To the Editor:
Blastomycosislike pyoderma (BLP), also commonly referred to as pyoderma vegetans, is a rare cutaneous bacterial infection that often mimics other fungal, inflammatory, or neoplastic disorders.1 It is characterized by a collection of neutrophilic abscesses with pseudoepitheliomatous hyperplasia that coalesce into crusted plaques.
A 15-year-old adolescent girl with a history of type 1 diabetes mellitus was admitted for diabetic ketoacidosis. The patient presented with bilateral pretibial lesions of 6 years’ duration that developed after swimming in a pool following reported trauma to the site. These pruritic plaques had grown slowly and were occasionally tender. Of note, with episodes of hyperglycemia, the lesions developed purulent drainage.
Upon admission to the hospital and subsequent dermatology consultation, physical examination revealed the right pretibial shin had a 15×5-cm, gray-brown, hyperpigmented, verrucous, tender plaque with purulent drainage and overlying crust (Figure 1). The left pretibial shin had a similar smaller lesion (Figure 2). Laboratory test results were notable for a white blood cell count of 41.84 cells/µL (reference range, 3.8–10.5 cells/µL), blood glucose level of 586 mg/dL (reference range, 70–99 mg/dL), and hemoglobin A1c of 11.7% (reference range, 4.0%–5.6%). A biopsy specimen from the right pretibial shin was stained with hematoxylin and eosin for dermatopathologic evaluation as well as sent for tissue culture. Tissue and wound cultures grew Staphylococcus aureus and group B Streptococcus with no fungal or acid-fast bacilli growth.
FIGURE 1. Right pretibial shin with a verrucous hyperpigmented plaque with purulent drainage measuring 15×5 cm.
FIGURE 2. Left pretibial plateau with a similar verrucous hyperpigmented plaque.
Blood cultures were negative for bacteria. Results of radiographic imaging were negative for osteomyelitis. Biopsy specimens from the right pretibial plaque showed a markedly inflamed, ruptured follicular unit with a dense dermal lympho-neutrophilic infiltrate and overlying pseudoepitheliomatous hyperplasia (Figure 3). Periodic acid–Schiff, Gomori methenamine-silver, acid-fast bacilli, and Giemsa stains were negative for organisms. No granules consistent with a Splendore-Hoeppli phenomenon were observed. These observations were consistent with a diagnosis of BLP.

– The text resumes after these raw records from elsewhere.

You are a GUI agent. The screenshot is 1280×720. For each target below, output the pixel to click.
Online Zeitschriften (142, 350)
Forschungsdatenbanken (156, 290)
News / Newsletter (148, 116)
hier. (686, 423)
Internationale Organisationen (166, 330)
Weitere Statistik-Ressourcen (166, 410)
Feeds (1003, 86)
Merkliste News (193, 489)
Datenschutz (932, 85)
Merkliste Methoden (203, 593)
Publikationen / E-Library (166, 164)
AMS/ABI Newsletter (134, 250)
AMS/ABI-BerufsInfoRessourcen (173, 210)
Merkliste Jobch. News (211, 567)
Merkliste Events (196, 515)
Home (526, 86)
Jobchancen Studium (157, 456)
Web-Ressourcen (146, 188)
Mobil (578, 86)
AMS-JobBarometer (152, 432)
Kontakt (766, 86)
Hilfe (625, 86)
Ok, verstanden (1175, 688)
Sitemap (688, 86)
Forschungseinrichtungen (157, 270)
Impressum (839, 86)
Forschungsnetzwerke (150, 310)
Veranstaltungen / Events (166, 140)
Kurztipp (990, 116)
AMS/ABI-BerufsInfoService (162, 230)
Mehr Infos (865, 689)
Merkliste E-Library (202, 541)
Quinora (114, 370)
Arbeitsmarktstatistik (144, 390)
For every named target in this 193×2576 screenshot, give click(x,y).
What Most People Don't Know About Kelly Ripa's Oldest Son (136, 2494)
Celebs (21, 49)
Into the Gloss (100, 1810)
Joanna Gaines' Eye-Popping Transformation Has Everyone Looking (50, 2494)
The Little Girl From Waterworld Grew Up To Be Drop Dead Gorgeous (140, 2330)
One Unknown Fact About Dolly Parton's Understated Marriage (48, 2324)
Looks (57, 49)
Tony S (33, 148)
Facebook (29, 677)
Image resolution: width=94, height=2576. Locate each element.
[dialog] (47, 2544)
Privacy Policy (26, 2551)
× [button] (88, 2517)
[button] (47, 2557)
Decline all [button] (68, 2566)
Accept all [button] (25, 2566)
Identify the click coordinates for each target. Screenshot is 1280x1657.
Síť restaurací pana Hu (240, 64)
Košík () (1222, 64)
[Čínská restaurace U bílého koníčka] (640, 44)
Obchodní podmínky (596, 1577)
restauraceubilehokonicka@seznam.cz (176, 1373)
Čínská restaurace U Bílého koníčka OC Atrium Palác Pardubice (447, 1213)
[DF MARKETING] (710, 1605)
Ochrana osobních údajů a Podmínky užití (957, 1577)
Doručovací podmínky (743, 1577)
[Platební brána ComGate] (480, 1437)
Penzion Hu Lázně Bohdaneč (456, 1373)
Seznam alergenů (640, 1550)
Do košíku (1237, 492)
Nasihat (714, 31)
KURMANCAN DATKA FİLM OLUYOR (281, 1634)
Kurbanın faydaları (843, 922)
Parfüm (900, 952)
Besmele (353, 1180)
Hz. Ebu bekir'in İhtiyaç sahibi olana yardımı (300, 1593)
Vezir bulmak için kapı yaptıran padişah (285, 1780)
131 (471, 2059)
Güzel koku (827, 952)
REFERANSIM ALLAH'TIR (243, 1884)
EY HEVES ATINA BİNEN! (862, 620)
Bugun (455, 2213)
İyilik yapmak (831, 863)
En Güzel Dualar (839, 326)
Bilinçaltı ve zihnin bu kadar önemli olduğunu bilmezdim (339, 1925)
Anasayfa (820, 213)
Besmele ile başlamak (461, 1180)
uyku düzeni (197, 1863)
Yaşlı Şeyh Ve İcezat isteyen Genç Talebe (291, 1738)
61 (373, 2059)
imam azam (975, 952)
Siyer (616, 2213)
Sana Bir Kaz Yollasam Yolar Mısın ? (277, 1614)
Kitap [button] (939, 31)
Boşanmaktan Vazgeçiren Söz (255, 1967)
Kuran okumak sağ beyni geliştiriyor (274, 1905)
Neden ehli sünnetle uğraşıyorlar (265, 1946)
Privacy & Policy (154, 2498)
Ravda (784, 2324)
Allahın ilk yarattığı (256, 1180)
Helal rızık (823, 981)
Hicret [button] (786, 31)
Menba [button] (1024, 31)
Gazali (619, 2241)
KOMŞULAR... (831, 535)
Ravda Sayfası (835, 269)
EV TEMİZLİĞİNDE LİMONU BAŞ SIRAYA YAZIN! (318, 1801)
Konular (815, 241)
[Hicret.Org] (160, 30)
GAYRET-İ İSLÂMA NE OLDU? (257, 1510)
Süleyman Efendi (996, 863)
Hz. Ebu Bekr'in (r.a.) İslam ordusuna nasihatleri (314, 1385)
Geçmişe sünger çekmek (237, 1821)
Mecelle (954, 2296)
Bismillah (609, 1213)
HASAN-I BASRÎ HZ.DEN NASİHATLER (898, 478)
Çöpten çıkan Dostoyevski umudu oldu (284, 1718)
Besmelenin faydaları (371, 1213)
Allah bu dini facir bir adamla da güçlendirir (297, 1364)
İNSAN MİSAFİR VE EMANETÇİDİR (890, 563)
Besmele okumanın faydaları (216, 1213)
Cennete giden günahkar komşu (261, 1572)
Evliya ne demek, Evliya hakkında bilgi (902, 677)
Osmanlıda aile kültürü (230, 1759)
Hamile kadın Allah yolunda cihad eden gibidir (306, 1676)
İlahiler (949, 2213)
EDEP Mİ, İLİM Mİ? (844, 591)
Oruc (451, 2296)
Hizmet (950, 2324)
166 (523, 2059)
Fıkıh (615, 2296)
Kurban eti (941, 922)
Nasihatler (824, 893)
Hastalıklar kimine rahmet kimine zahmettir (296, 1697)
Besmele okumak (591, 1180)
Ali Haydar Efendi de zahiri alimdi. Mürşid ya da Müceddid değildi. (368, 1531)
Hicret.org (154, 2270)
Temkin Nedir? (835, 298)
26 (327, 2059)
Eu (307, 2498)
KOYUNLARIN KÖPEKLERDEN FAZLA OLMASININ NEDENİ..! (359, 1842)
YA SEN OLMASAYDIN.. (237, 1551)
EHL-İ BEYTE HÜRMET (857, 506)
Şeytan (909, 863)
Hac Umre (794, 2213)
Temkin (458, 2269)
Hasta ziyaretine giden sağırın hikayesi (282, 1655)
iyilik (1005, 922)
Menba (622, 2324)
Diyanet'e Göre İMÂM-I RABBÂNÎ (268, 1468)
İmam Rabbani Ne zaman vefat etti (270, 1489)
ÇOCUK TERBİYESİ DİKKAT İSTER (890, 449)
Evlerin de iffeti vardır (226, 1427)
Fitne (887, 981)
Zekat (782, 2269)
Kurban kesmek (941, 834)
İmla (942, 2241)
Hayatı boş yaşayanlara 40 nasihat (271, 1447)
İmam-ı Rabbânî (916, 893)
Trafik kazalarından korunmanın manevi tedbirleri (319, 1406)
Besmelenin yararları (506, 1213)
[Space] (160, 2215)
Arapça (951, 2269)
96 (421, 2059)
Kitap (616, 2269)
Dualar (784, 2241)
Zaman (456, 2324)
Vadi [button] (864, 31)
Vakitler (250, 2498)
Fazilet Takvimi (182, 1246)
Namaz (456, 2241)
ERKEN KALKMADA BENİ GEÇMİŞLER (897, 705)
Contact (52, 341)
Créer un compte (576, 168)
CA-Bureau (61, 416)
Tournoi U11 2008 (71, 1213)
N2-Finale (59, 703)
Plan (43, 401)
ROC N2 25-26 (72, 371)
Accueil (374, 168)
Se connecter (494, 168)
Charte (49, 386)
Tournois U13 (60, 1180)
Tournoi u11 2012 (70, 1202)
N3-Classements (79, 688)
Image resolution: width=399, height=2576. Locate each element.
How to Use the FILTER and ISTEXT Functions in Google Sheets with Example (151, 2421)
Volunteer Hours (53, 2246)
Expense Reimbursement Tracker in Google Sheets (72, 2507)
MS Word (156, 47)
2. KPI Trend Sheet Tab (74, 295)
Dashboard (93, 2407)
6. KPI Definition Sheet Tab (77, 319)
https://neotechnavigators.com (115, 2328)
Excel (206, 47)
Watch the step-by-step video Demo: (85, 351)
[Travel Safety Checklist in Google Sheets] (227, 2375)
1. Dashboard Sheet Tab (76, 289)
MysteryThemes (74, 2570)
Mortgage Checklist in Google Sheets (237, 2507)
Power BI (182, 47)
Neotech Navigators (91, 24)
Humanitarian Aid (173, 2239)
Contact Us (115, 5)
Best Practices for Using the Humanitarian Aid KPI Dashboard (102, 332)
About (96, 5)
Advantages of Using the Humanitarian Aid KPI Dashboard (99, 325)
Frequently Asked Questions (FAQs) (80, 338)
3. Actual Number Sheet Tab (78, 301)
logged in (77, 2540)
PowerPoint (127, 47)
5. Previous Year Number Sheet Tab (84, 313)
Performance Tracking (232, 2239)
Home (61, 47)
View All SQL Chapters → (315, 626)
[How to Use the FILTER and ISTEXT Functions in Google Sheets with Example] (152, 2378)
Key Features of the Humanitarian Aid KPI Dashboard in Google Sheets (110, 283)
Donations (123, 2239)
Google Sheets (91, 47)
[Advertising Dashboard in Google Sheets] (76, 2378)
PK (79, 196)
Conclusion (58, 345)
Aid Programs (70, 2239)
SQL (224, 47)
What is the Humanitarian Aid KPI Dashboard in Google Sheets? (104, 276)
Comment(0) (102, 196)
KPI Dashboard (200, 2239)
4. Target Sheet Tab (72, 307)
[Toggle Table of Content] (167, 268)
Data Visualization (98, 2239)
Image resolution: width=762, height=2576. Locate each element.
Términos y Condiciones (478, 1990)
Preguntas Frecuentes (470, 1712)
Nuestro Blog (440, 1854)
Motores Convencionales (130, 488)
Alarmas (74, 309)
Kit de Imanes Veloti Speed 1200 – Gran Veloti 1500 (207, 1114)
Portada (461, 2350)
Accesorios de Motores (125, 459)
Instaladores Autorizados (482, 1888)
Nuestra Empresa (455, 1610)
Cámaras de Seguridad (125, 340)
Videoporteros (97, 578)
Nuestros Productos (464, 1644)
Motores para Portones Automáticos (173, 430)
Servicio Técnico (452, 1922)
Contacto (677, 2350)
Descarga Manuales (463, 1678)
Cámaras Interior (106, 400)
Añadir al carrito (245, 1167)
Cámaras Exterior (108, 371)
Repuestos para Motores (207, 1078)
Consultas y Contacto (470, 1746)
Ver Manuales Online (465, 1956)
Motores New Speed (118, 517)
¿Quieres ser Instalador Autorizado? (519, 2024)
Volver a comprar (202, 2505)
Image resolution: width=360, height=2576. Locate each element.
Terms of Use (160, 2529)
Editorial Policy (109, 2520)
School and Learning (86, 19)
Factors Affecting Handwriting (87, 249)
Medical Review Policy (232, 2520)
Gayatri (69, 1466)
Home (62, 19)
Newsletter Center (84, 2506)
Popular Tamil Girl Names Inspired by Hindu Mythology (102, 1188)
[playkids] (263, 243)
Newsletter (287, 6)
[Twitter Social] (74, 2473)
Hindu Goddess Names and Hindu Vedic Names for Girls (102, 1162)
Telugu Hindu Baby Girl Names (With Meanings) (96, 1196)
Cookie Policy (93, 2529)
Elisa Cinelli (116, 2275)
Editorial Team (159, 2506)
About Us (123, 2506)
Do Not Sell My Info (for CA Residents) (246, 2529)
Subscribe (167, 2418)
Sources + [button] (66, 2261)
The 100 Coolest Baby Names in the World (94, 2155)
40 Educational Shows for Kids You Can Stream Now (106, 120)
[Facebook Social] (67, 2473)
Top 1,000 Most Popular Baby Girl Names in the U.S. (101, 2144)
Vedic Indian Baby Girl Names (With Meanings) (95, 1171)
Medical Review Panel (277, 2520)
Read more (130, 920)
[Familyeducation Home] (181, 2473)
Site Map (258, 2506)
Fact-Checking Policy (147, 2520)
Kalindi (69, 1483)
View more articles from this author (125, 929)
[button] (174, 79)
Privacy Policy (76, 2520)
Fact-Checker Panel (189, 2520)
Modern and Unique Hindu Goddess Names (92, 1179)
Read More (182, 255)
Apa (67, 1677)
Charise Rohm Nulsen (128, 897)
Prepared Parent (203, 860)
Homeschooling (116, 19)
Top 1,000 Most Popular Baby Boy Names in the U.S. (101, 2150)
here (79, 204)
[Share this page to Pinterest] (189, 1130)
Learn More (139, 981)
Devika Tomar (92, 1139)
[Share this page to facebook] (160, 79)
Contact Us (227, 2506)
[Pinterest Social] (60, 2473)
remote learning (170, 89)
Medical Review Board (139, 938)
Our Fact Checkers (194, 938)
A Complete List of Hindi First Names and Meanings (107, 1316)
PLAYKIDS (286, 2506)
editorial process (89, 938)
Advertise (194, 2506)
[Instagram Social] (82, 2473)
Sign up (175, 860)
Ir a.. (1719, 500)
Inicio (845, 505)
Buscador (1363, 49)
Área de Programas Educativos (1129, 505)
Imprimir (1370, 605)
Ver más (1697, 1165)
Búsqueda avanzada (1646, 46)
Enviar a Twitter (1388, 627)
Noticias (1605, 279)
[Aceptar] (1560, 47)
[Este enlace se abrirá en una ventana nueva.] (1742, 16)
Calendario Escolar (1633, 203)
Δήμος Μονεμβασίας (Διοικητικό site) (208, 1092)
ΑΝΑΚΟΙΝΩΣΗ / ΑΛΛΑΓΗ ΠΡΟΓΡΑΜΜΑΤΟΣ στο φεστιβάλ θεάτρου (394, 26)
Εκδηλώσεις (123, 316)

FIGURE 3. Biopsy specimens from the right pretibial plateau showed a dense dermal lympho-neutrophilic infiltrate and overlying pseudoepitheliomatous hyperplasia (H&E, original magnification ×25). No granules consistent with a Splendore-Hoeppli phenomenon were observed.
Blastomycosislike pyoderma is a rare cutaneous bacterial infection that often mimics other fungal, inflammatory, or neoplastic disorders.1 Pediatric cases also are uncommon. Blastomycosislike pyoderma most commonly is caused by infection with S aureus or group A streptococci, but several other organisms have been implicated.2 Clinically, BLP is similar to cutaneous botryomycosis, as both are caused by similar organisms.3 However, while BLP is limited to the skin, botryomycosis may involve visceral organs.
Blastomycosislike pyoderma typically presents as verrucous, hyperkeratotic, purulent plaques with raised borders. It most commonly occurs on the face, scalp, axillae, trunk, and distal extremities. Predisposing factors include immunosuppressed states such as poor nutrition, HIV, malignancy, alcoholism, and diabetes mellitus.3,4 Hyperglycemia is thought to suppress helper T cell (TH1)–dependent immunity, which may explain why our patient’s lesions worsened with hyperglycemic episodes.5Histopathology revealed pseudoepitheliomatous hyperplasia with neutrophilic abscesses.1 The distinguishing feature between botryomycosis and BLP is the development of grains known as the Splendore-Hoeppli phenomenon in botryomycosis.6 The grains are eosinophilic and contain the causative infectious agent. The presence of these grains is consistent with botryomycosis but is not pathognomonic, as it also can be found in several bacterial, fungal, and parasitic infections.3,6
The differential diagnosis of BLP includes atypical mycobacterial infection, pyoderma gangrenosum, fungal infection, and tuberculosis verrucosa cutis.7
Although BLP is caused by bacteria, response to systemic antibiotics is variable. Other treatment modalities include dapsone, systemic and intralesional corticosteroids, retinoids, debridement, CO2 laser, and excision.6,8 Lesions typically start out localized, but it is not uncommon for them to spread to distal or vulnerable tissue, such as sites of trauma or inflammation. Our patient was started on oral trimethoprim-sulfamethoxazole and showed improvement, but she worsened with subsequent hyperglycemic episodes when antibiotics were discontinued.